The web context URL is the public URL for the portal. Since any item in portal has a URL - file, layer, map, and app, the portal's WebContextURL property helps it construct the correct URLs on all resources it sends to the end user.

External Access and DNS

ArcGIS Enterprise portal supports only one DNS for public portal URL (the web context URL), and currently there is no supported way to change the web context URL without redoing administrative tasks, e.g. federating server sites with your portal. If your ArcGIS Enterprise requires external access, e.g. to allow access to mobile users, contractors, partners, or agencies, without VPN, or if you anticipate that you will need to allow external access in the future, you must use an externally resolvable DNS name for the portal’s web context URL, e.g. https://gis.company.com/portal.

To secure external access to ArcGIS Enterprise, it is common to host a load balancer in a DMZ, and implement a Split Domain Name System (Split DNS), i.e. internal access to ArcGIS Enterprise DNS (e.g. gis.company.com) will be resolved to an internal load balancer IP, so internal users will stay behind the firewall, and external access to ArcGIS Enterprise DNS will be resolved to an external (DMZ) load balancer IP.

Load balancing configuration with external access

URLs used in federation

Several different URLs are used in a highly available ArcGIS Enterprise deployment.

Services URL

This is the URL used by users and client applications to access ArcGIS Server sites. It’s the URL for the load balancer that handles ArcGIS Server traffic and passes requests either to the server site’s Web Adaptor or directly to the server machines.

Administrative URL

This URL is used by administrators, and internally by the portal, to access an ArcGIS Server site when performing administrative operations. This URL is also used for publishing GIS services with reference to a registered data store, e.g. SQL Server enterprise geodatabase, to a federated server site. This must direct to a load balancer; if the administrative URL points to a single machine in the server site and that machine is offline, federation will not work. This can be the same URL as the services URL or can be a second load balancer (VIP) for each federated server site admin URL via port 6443. Configuring a dedicated VIP for each federated server site admin URL via port 6443 will require to open this port for administrators and publishers, and you can disable administrative access through the web adaptor, thus providing additional security controls for the organization.
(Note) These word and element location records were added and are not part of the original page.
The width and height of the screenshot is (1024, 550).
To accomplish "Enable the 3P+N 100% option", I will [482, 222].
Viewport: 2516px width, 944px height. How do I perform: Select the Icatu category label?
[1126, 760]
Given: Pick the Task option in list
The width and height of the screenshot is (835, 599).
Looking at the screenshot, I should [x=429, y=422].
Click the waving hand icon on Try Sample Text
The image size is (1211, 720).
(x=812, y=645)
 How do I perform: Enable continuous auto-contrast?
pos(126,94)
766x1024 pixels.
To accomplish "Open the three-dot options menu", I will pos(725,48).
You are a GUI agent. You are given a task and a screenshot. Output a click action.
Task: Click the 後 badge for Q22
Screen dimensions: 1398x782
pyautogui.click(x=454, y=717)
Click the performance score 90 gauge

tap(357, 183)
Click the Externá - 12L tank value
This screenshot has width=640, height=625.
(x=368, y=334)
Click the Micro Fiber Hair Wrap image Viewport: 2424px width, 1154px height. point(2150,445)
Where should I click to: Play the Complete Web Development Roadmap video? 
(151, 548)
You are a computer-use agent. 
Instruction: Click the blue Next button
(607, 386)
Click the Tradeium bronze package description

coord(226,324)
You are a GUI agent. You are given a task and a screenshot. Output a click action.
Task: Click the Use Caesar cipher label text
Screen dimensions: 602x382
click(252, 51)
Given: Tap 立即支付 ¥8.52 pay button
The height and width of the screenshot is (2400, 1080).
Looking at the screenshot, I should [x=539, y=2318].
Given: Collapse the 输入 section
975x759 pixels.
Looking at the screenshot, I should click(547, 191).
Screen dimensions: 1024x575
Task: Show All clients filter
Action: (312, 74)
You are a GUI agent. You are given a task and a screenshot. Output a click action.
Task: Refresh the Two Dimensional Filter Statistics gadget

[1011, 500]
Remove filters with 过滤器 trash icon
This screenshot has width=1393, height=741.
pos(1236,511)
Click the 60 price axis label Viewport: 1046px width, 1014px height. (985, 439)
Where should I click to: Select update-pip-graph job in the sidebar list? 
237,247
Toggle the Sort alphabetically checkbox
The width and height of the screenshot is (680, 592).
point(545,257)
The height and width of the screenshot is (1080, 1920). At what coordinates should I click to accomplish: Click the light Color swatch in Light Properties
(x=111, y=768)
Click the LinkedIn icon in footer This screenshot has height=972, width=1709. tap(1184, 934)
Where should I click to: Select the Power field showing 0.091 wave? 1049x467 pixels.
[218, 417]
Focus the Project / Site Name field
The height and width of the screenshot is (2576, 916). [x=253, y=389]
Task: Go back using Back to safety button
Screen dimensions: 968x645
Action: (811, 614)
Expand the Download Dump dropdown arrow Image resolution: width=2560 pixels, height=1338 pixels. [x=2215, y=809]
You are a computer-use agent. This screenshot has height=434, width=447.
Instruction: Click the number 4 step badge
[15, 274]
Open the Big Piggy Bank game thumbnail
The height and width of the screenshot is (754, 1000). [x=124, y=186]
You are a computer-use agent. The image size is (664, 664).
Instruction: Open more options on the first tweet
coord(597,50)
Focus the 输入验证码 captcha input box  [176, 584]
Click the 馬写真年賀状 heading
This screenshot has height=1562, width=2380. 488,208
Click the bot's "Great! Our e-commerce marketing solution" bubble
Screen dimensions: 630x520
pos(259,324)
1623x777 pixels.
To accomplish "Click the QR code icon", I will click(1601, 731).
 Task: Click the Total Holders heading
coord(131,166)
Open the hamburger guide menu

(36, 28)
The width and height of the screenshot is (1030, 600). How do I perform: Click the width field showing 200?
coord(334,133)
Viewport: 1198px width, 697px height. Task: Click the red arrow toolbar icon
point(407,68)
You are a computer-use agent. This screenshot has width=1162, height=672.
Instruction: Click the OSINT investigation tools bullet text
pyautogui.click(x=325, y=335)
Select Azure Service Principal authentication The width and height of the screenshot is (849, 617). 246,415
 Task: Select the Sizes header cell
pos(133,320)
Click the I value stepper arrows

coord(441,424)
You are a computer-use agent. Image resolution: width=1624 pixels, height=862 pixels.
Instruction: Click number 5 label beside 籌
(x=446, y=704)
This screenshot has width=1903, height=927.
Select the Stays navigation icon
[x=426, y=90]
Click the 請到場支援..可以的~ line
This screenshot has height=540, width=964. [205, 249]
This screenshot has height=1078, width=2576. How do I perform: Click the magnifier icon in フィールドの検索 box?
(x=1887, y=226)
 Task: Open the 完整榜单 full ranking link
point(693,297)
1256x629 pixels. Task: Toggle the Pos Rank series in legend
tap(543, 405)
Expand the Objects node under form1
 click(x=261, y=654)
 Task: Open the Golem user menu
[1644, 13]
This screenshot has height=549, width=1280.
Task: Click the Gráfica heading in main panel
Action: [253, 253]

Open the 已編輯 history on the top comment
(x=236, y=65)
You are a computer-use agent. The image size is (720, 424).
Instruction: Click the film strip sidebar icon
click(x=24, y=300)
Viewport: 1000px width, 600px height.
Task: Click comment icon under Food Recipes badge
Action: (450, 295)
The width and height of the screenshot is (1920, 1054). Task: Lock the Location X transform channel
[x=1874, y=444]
I recommend using the same URL as the services URL since it simplifies configuration. ArcGIS Server administrative access will be controlled by ArcGIS Enterprise authentication and user roles, similarly to administrative access to portal, e.g. ArcGIS Portal Directory (portaladmin) and Organization Settings. To use web adaptor URL for administrative URL, you must enable administrative access in the server web adaptor.

Private portal URL

This is an internal URL used by your server sites to communicate with the portal. This must also direct to a load balancer and should be defined prior to federating. If you federate your server sites prior to setting the privatePortalURL, follow step 8 and 9 in the topic Configure an existing deployment for high availability to update the URL within your deployment. Similar to the administrative URL, this can be the same as the public URL for the portal (portal’s web context URL), or it can be a second load balancer (VIP) via port 7443.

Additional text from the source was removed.